#### Problem to work on:
Render the lines of the data from the line containing "Click the CA warehouse map pin" through the line containing "point(565,26)" as a JSON list of strings, one string per line, leaving out blank lines.

Word and element location data:
····················

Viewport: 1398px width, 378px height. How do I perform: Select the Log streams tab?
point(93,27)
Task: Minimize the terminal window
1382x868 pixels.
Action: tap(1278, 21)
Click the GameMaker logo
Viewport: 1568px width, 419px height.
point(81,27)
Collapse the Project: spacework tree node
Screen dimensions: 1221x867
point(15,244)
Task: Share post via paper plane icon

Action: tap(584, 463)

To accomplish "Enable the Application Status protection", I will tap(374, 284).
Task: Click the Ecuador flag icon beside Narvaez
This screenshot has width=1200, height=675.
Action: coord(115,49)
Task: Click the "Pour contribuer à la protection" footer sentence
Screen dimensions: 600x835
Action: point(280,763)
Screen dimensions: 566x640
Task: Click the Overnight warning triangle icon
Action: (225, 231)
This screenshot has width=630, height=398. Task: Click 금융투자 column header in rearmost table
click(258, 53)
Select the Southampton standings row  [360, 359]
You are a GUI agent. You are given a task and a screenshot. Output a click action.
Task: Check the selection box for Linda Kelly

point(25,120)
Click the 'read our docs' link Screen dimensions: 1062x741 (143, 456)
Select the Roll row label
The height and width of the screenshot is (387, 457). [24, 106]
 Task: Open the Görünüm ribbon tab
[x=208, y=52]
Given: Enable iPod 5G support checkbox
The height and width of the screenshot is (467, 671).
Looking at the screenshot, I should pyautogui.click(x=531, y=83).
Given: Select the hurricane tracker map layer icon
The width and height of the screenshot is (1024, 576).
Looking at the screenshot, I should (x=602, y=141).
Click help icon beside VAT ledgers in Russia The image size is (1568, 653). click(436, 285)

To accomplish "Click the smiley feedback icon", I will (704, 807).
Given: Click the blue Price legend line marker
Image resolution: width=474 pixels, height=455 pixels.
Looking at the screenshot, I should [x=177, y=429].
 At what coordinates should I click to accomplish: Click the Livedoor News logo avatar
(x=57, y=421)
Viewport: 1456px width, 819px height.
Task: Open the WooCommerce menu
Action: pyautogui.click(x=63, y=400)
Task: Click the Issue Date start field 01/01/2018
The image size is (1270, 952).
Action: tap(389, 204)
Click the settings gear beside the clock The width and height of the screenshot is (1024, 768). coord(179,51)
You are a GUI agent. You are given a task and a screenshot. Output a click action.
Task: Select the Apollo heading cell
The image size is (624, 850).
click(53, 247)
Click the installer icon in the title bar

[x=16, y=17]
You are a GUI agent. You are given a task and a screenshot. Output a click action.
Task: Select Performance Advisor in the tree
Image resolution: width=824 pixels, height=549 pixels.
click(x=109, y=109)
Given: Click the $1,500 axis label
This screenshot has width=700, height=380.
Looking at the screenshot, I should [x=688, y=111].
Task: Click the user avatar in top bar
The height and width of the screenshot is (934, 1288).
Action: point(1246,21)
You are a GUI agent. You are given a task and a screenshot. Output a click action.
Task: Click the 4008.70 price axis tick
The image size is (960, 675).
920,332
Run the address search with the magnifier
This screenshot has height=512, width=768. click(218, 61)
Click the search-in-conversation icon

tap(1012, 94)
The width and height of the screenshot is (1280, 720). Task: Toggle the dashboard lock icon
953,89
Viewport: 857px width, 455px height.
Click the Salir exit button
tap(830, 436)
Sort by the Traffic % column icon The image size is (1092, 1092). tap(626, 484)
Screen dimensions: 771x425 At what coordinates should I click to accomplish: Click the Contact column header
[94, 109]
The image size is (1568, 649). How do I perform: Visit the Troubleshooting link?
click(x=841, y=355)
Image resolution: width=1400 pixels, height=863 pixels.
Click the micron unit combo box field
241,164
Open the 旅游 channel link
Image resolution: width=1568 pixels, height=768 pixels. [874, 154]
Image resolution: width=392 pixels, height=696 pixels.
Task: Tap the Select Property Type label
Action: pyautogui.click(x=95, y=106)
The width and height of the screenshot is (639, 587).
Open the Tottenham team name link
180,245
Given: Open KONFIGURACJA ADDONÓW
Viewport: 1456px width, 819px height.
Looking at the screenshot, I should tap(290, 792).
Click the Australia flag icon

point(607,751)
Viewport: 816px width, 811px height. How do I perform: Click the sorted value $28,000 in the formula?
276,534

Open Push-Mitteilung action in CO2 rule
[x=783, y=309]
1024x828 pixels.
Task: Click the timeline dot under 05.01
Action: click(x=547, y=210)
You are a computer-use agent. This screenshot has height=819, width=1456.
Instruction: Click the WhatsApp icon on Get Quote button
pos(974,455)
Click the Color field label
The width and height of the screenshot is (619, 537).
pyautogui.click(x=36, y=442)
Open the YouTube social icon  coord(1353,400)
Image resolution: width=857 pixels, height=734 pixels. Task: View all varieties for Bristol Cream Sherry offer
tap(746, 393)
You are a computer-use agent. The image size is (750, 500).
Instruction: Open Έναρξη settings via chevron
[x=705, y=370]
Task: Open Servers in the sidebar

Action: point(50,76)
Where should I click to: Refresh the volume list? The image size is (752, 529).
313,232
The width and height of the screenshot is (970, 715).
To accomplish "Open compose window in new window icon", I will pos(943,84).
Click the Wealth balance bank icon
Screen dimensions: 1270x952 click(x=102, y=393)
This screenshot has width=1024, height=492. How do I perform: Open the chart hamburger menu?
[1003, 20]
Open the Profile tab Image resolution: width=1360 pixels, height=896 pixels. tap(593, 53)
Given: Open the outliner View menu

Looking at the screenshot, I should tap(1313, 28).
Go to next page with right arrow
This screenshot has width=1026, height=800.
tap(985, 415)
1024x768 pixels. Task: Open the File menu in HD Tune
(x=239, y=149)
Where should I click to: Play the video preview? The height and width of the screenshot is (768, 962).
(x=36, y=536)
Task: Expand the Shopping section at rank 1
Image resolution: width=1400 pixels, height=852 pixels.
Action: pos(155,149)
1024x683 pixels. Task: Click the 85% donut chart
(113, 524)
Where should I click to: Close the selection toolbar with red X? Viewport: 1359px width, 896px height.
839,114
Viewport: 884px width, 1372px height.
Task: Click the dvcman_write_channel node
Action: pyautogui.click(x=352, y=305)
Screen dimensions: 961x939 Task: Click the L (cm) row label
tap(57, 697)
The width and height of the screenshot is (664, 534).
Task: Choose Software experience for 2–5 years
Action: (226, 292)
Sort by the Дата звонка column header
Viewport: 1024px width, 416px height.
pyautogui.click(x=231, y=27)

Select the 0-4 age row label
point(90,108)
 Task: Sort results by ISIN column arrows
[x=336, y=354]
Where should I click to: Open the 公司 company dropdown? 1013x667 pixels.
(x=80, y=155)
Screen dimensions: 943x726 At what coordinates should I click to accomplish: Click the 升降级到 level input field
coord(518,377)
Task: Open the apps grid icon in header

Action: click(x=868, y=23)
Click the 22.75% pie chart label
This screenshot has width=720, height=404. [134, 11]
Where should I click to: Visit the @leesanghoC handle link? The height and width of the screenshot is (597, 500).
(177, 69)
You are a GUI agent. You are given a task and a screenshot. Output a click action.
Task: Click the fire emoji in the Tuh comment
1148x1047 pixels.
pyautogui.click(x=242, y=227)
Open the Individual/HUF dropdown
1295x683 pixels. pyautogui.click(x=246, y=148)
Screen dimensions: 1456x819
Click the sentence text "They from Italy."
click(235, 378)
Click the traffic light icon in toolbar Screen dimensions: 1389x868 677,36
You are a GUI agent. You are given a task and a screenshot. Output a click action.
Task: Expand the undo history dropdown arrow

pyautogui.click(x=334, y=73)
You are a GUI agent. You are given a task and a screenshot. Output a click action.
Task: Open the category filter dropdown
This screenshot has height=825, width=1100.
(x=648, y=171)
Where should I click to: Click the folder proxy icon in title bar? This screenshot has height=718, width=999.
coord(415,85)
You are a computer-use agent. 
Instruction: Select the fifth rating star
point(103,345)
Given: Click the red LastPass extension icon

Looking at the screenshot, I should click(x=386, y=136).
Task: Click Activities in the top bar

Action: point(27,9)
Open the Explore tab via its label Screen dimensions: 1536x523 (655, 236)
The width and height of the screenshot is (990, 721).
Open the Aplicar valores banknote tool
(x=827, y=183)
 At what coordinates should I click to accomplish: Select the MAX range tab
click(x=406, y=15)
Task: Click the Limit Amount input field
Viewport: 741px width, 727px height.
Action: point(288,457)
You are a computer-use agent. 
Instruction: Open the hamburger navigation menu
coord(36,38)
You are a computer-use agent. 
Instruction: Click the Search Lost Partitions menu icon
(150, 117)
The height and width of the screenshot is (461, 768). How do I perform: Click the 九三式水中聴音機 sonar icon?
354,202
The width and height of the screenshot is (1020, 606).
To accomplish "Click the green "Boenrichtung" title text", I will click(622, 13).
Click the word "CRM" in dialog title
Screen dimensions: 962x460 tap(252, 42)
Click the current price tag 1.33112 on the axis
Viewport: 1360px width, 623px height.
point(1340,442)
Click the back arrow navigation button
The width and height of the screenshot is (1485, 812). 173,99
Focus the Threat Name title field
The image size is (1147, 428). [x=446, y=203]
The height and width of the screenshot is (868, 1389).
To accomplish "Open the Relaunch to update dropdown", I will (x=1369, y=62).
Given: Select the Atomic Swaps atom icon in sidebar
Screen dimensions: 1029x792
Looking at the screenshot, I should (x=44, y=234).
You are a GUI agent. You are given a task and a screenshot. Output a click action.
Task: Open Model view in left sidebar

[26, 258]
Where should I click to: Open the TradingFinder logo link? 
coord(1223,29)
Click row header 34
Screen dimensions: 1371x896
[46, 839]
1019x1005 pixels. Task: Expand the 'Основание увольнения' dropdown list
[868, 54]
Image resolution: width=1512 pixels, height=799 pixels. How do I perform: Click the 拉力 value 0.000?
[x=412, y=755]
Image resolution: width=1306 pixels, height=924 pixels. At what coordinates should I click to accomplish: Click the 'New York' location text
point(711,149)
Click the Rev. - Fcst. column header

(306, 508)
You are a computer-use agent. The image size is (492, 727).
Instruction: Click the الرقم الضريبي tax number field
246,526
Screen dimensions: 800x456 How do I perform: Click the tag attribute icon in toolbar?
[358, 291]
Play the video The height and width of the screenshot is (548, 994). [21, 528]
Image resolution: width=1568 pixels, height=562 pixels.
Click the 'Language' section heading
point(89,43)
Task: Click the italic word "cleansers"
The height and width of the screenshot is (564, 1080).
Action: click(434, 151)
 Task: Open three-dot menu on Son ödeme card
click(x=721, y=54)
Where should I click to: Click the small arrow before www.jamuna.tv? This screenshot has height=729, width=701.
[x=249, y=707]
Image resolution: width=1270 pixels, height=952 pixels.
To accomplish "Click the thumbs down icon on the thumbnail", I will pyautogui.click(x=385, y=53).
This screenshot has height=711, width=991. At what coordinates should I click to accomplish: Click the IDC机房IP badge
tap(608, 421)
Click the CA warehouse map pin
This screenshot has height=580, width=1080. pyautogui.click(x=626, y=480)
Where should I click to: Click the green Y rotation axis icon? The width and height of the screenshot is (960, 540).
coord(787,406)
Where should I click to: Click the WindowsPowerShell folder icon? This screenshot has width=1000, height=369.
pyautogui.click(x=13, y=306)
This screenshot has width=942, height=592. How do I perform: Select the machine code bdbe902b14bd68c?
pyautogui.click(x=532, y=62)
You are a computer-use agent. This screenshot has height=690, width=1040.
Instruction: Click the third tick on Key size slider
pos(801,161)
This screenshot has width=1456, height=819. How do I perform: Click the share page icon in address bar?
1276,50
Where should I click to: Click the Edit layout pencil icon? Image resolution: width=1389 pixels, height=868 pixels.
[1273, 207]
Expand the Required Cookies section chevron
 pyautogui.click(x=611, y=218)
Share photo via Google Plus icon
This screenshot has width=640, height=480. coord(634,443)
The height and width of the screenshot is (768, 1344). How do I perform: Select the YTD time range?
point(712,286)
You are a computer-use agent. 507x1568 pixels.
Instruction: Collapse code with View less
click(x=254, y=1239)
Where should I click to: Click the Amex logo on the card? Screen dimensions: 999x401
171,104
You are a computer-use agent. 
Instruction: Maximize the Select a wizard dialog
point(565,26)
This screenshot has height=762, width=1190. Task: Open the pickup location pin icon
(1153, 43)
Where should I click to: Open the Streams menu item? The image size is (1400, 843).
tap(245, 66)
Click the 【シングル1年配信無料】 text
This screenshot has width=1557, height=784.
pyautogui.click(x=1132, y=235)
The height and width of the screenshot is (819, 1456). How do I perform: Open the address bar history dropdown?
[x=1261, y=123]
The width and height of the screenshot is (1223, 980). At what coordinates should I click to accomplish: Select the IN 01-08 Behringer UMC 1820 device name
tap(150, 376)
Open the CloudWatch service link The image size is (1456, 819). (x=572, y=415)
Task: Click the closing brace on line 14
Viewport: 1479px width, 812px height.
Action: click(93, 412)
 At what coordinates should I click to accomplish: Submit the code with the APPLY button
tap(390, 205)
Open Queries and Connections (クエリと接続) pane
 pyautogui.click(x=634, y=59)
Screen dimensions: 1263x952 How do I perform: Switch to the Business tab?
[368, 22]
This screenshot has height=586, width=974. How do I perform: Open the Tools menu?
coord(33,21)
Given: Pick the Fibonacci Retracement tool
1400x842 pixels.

····················

#### Written answer:
[
  "Click the CA warehouse map pin",
  "This screenshot has height=580, width=1080. pyautogui.click(x=626, y=480)",
  "Where should I click to: Click the green Y rotation axis icon? The width and height of the screenshot is (960, 540).",
  "coord(787,406)",
  "Where should I click to: Click the WindowsPowerShell folder icon? This screenshot has width=1000, height=369.",
  "pyautogui.click(x=13, y=306)",
  "This screenshot has width=942, height=592. How do I perform: Select the machine code bdbe902b14bd68c?",
  "pyautogui.click(x=532, y=62)",
  "You are a computer-use agent. This screenshot has height=690, width=1040.",
  "Instruction: Click the third tick on Key size slider",
  "pos(801,161)",
  "This screenshot has width=1456, height=819. How do I perform: Click the share page icon in address bar?",
  "1276,50",
  "Where should I click to: Click the Edit layout pencil icon? Image resolution: width=1389 pixels, height=868 pixels.",
  "[1273, 207]",
  "Expand the Required Cookies section chevron",
  " pyautogui.click(x=611, y=218)",
  "Share photo via Google Plus icon",
  "This screenshot has width=640, height=480. coord(634,443)",
  "The height and width of the screenshot is (768, 1344). How do I perform: Select the YTD time range?",
  "point(712,286)",
  "You are a computer-use agent. 507x1568 pixels.",
  "Instruction: Collapse code with View less",
  "click(x=254, y=1239)",
  "Where should I click to: Click the Amex logo on the card? Screen dimensions: 999x401",
  "171,104",
  "You are a computer-use agent. ",
  "Instruction: Maximize the Select a wizard dialog",
  "point(565,26)"
]